C’est alors que l’on apprécie la séparation entre le pouvoir exécutif et le pouvoir judiciaire, car autrement il serait très difficile de faire entendre la raison au gouvernement actuel. En effet, celui-ci continue de s’obstiner et il entend faire appel de cette libération devant la Cour d’appel de l’Alberta et il est prévu qu’il sera entendu au cours de l’automne prochain (ici.radio-canada.ca).

Conclusion

C’est dans un contexte mondial d’érosion des droits et des libertés fondamentales causée par la guerre contre la terreur que s’inscrit le drame vécu par Omar Kadhr. Le droit peut alors difficilement avoir préséance sur les guerres et sur la violence exercée contre des peuples tout entiers. Ce sont les règles de la barbarie définies par les grandes puissances appuyées par leurs serviteurs les plus fidèles qui triomphent. Il est bien difficile, avec les machines de propagande à l’œuvre, de faire valoir les règles du droit international dans les nombreux conflits qui assaillent l’humanité toute entière et dans l’administration de la justice. Le combat pour la justice livré par une foule d’intervenants et d’organisations nous permet d’espérer le retour d’un autre monde, un monde animé par l’esprit de coopération et de solidarité. Espérons qu’Omar Kadhr pourra vivre désormais sa vie d’adulte dans ce monde avec sérénité, tranquillité et paix.
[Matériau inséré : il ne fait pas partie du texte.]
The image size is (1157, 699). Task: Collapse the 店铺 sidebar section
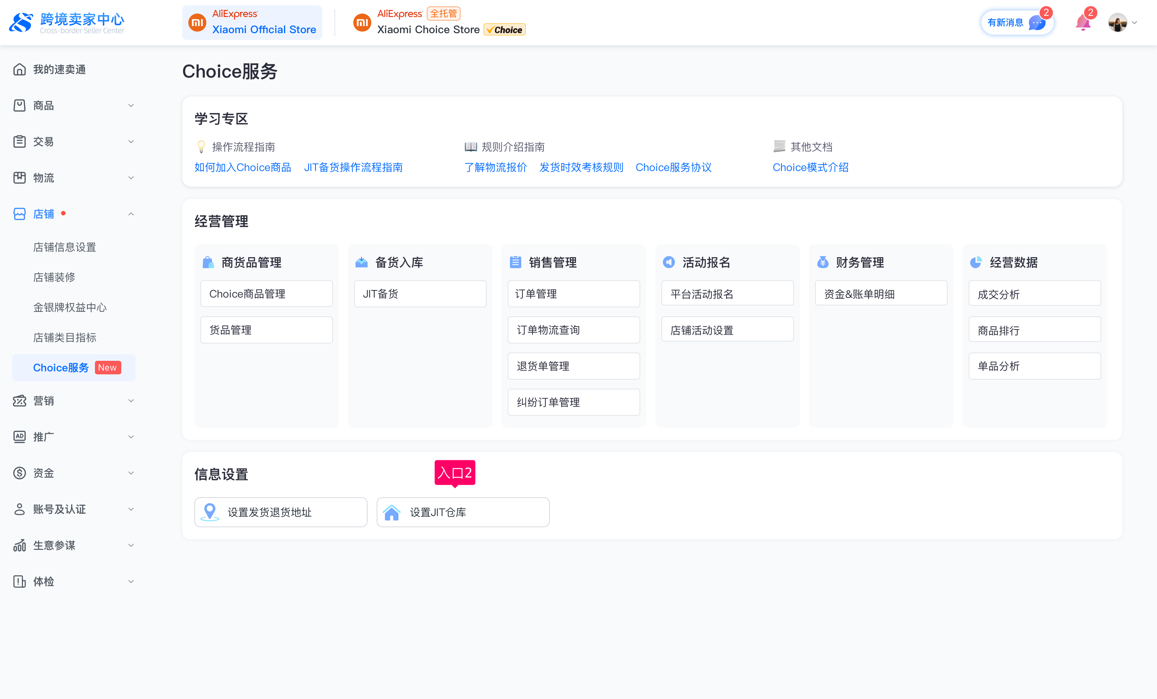[x=131, y=214]
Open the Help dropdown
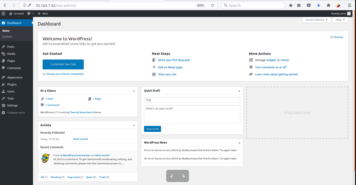Screen dimensions: 356x185 pyautogui.click(x=340, y=20)
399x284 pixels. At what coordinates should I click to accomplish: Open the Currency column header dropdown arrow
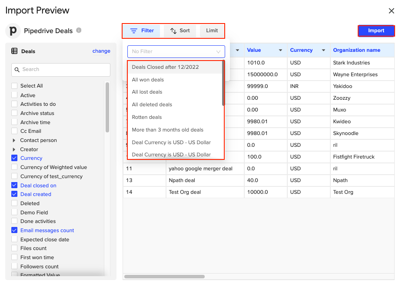[x=323, y=51]
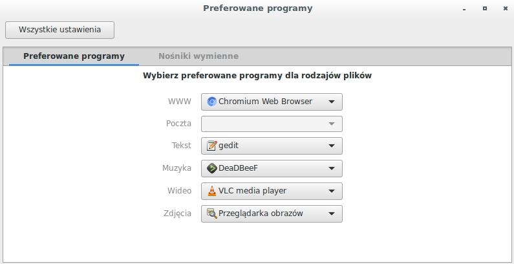This screenshot has width=514, height=264.
Task: Click the Przeglądarka obrazów text
Action: 261,214
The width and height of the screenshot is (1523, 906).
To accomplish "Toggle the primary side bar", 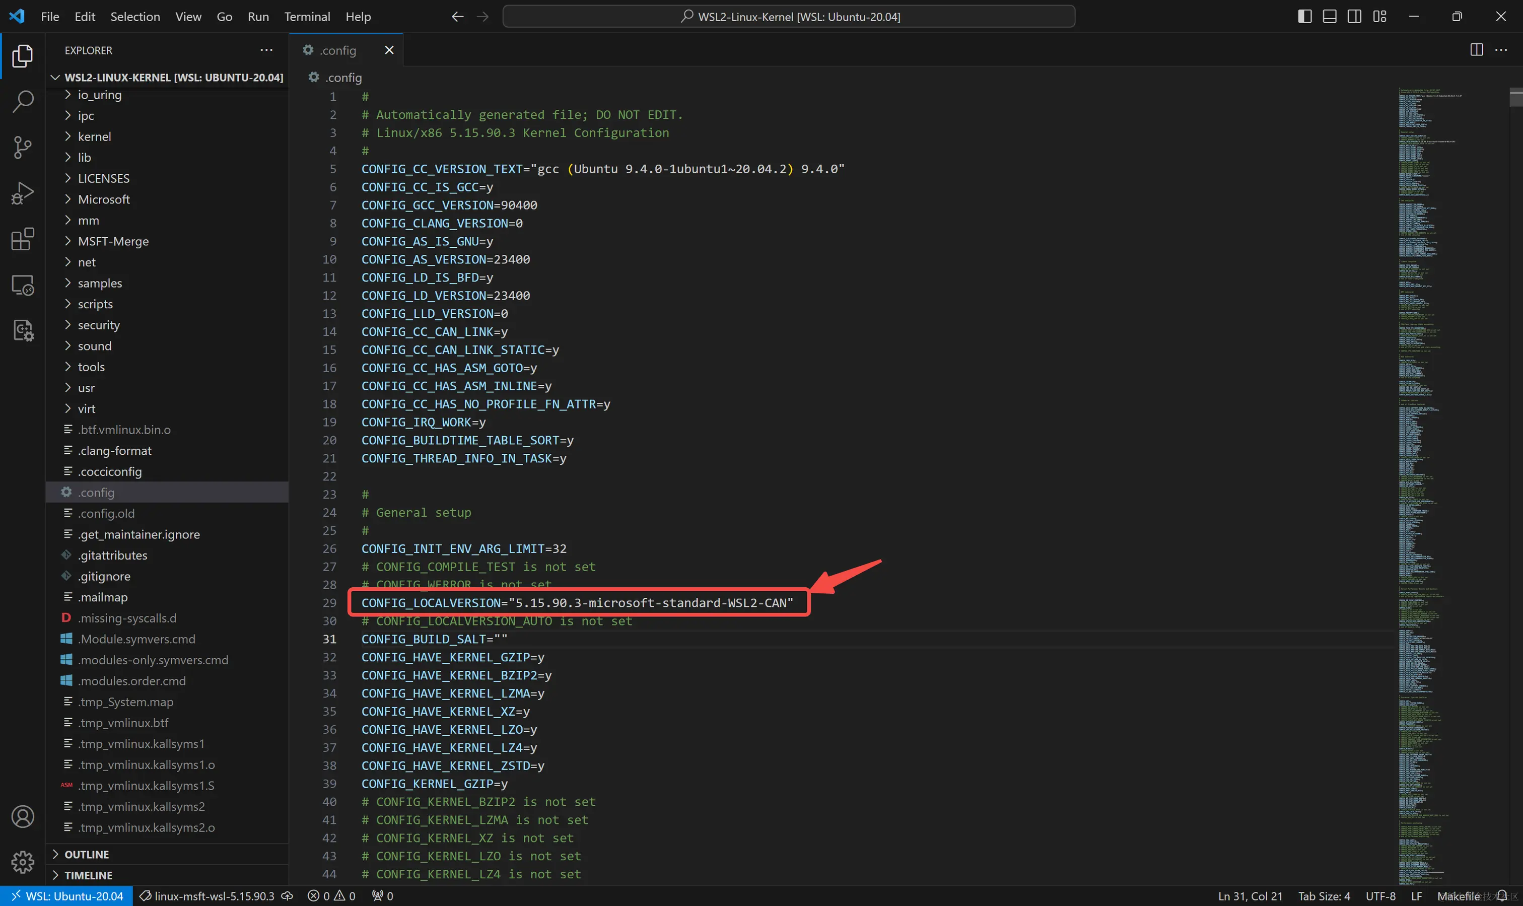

Ce drame nous interpelle tous et nous invite à être vigilants, car la dérive des pouvoirs centraux peut faire triompher la loi du plus fort au détriment de l’esprit des Chartes et des Conventions internationales dont le contenu doit guider l’ensemble des dispositions légales concernant le respect de la personne, celui des institutions et celui des sociétés.